US Assistant Secretary of State Mr James Kelly arrived yesterday evening, after the South Korean and Japanese negotiators.

"We'll be getting going on Wednesday morning and we're looking forward to a direct and fair exchange of views," Mr Kelly told reporters.

A South Korean official said in Beijing that Japan, the United States and the South would meet for a planning session this morning.

Pyongyang's delegation, headed by Deputy Foreign Minister Mr Kim Yong-il, was set to arrive today.

All sides were expected to lay out their positions, but hopes of any breakthrough were tempered by the failure of negotiations in April between the United States, North Korea and China, and Pyongyang's penchant for brinkmanship.

"North Korea will always take a tough stand - we don't expect anything less," said a foreign diplomat in Beijing with knowledge of preparations for the talks. "And that's one reason why we don't have high expectations of concrete results." The United States said in October that North Korea had admitted to a clandestine programme to enrich uranium to build nuclear weapons, which violated its agreements with the United States and international commitments.

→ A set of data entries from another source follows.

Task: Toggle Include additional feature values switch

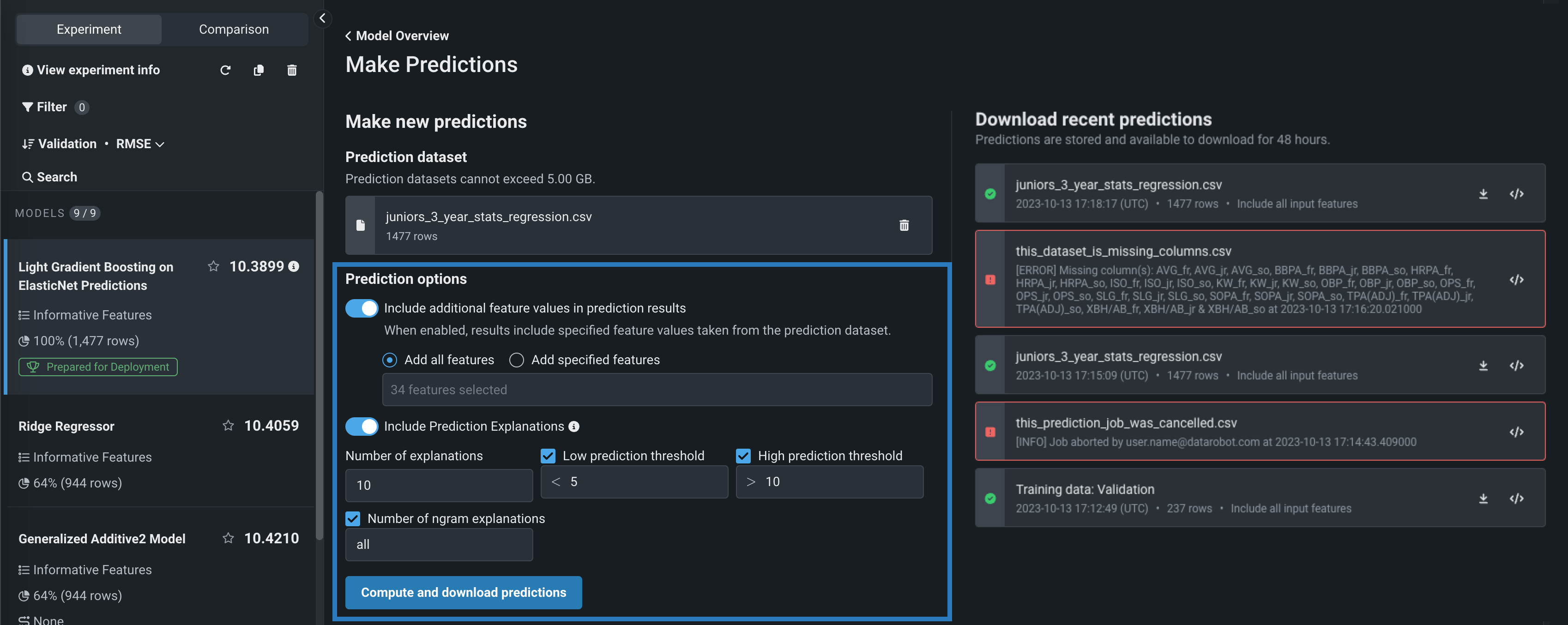Action: [362, 308]
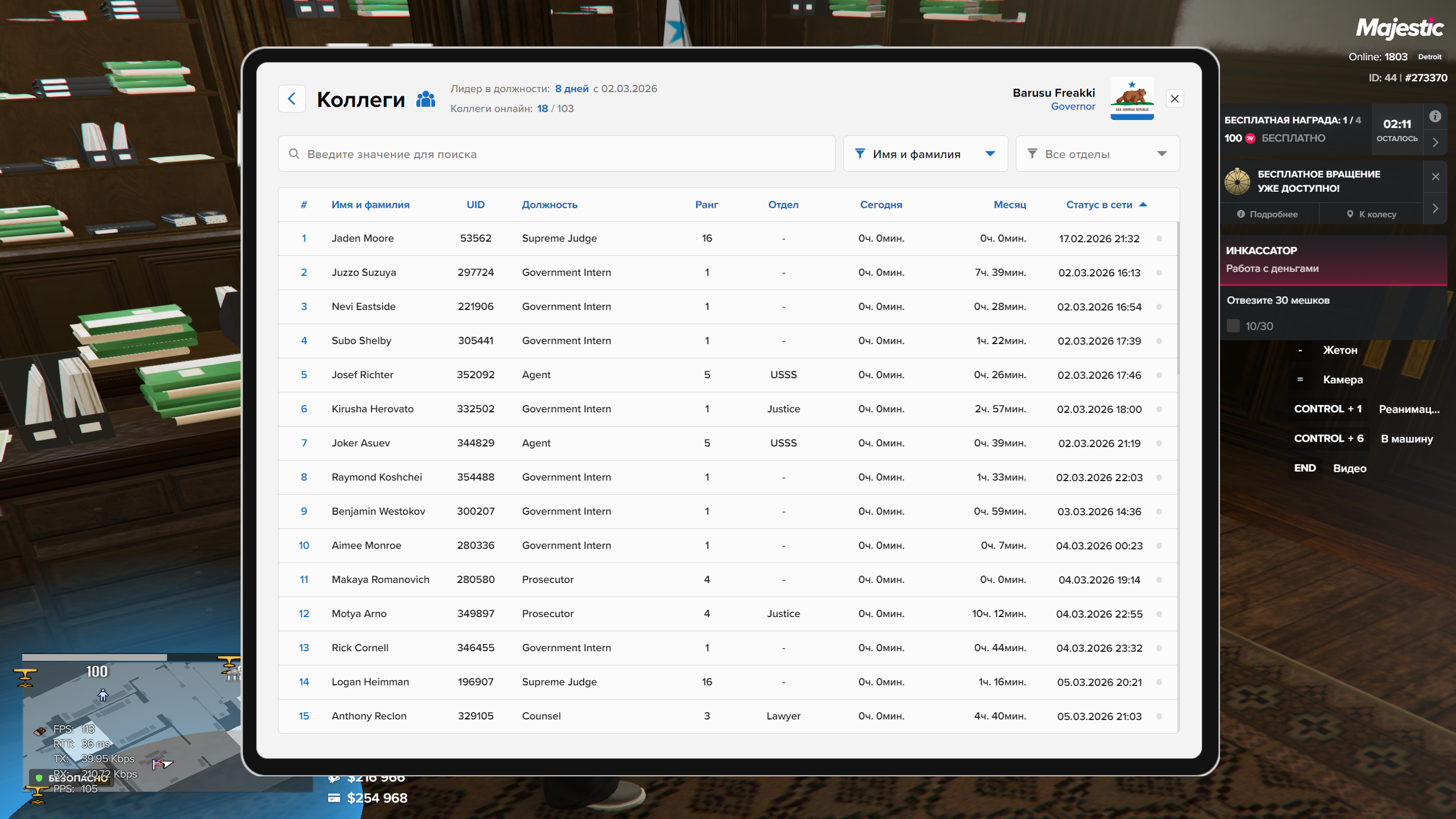Click online status dot for Anthony Reclon
Viewport: 1456px width, 819px height.
[x=1159, y=716]
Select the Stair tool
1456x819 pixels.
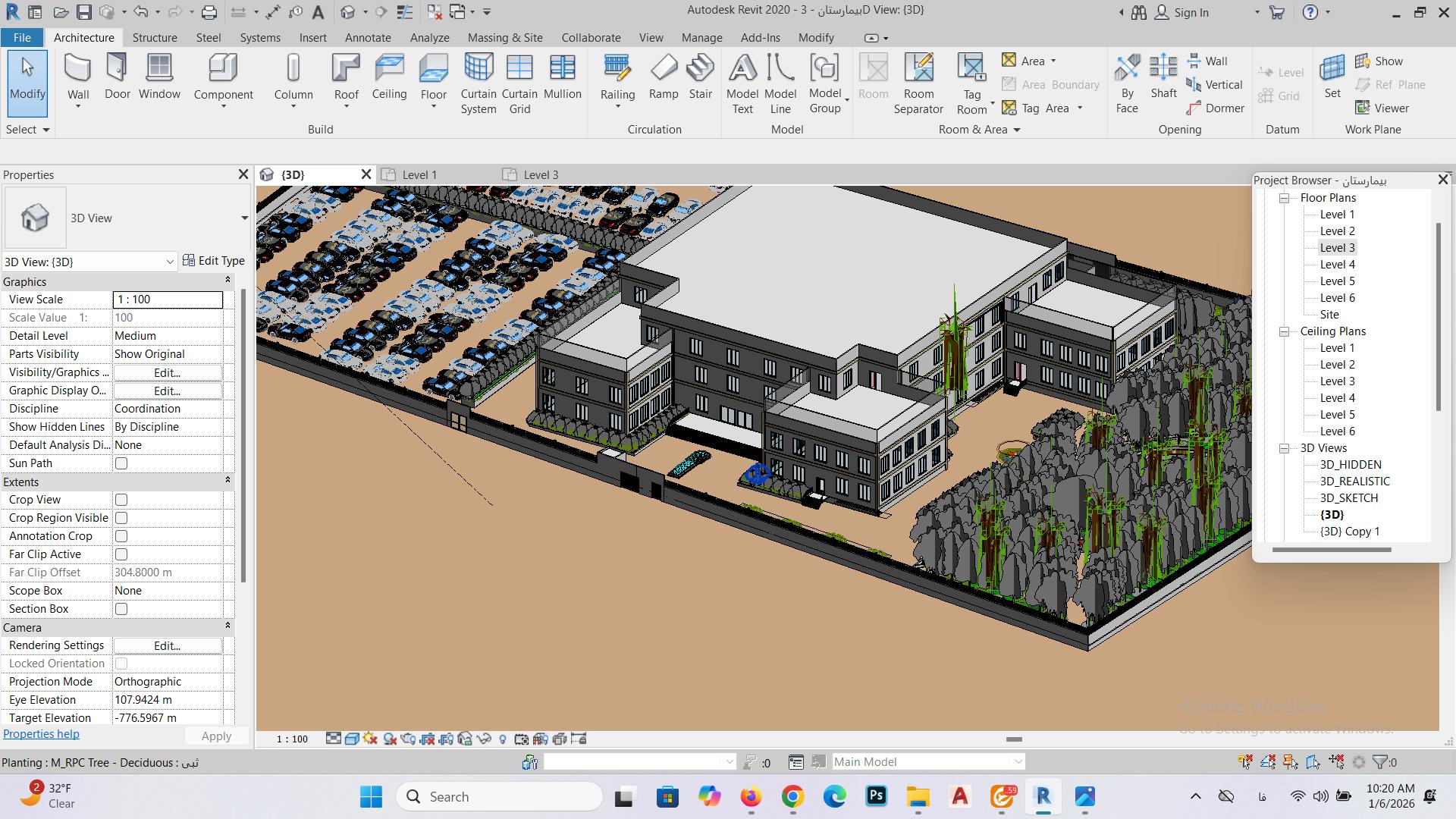(x=700, y=69)
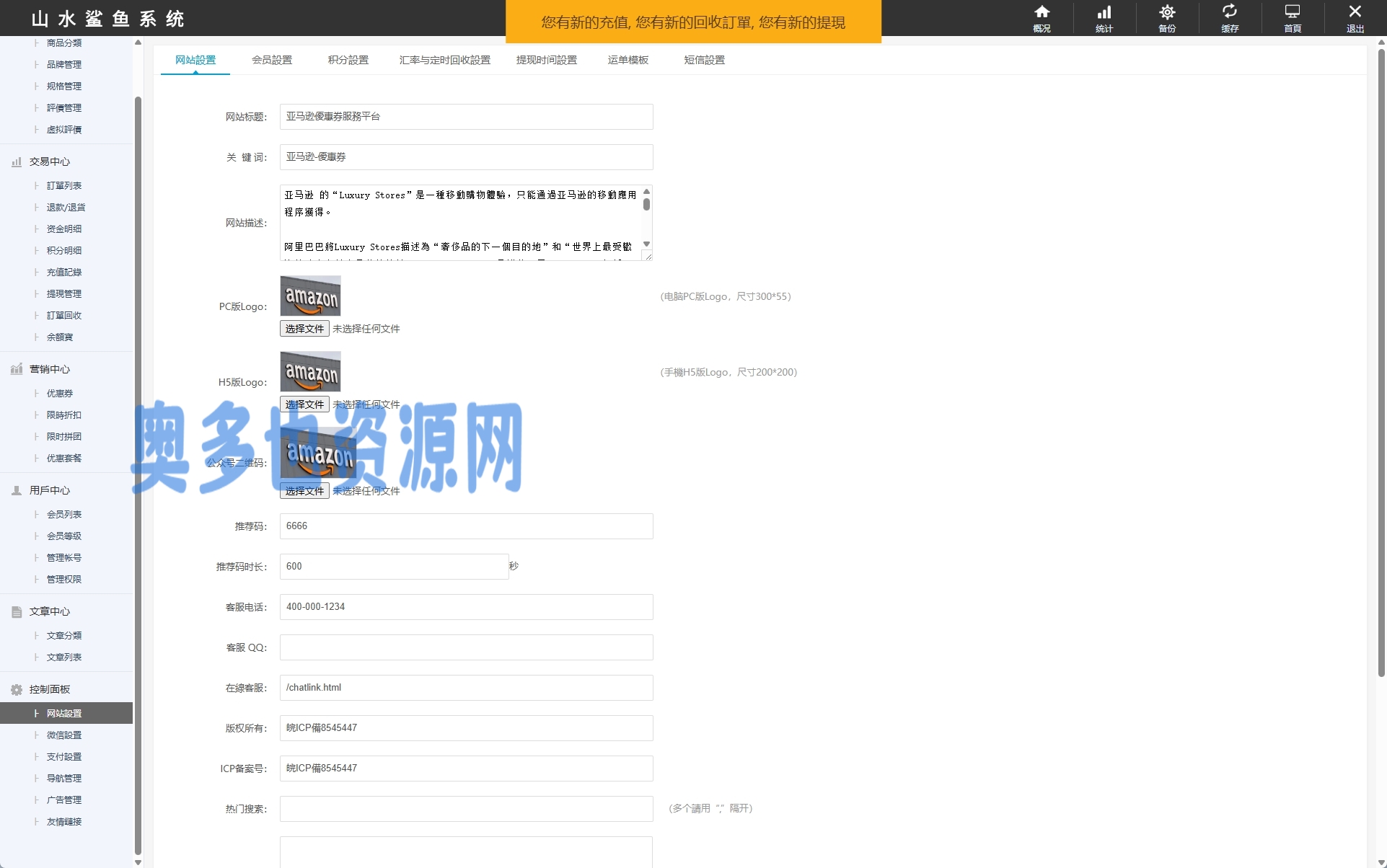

Since then, Pyongyang has thrown out UN nuclear inspectors, become the first state to pull out of the nuclear Non-Proliferation Treaty and restarted its Yongbyon nuclear plant, sparking fears it may have reprocessed spent fuel rods there into plutonium for weapons.

In some trademark last-minute posturing, North Korea accused the United States of giving up on the talks before they had started, citing what it said was talk in Washington of taking the matter to the UN Security Council.

If the United States tried such a move, "the six-way talks would be nothing but an exchange of high words and that will throw a darker shadow on the prospect of solution" to the crisis, the ruling party's Rodong Sinmun newspaper said.

In a sign of the emotion underscoring the gulf between the countries, raucous protests greeted the arrival in Japan of a North Korean ferry that has stirred anger about Pyongyang's abduction of Japanese citizens in the 1970s and 1980s.

The Mangyongbong-92, the only direct passenger link between Japan and North Korea, arrived in the port of Niigata yesterday for the first time in seven months. Many Japanese oppose the ship's visits because of allegations it has been used for spying and smuggling missile parts.

"Give us back the abducted children and families!" chanted more than 100 protesters, including relatives of people who were snatched by North Korean agents decades ago to train spies.

"Go home! Go home!" some of the protesters shouted.

In South Korea, small but violent scuffles between North Korean journalists and South Korean protesters overshadowed the world university games on Sunday and prompted a threatened pull-out by Pyongyang.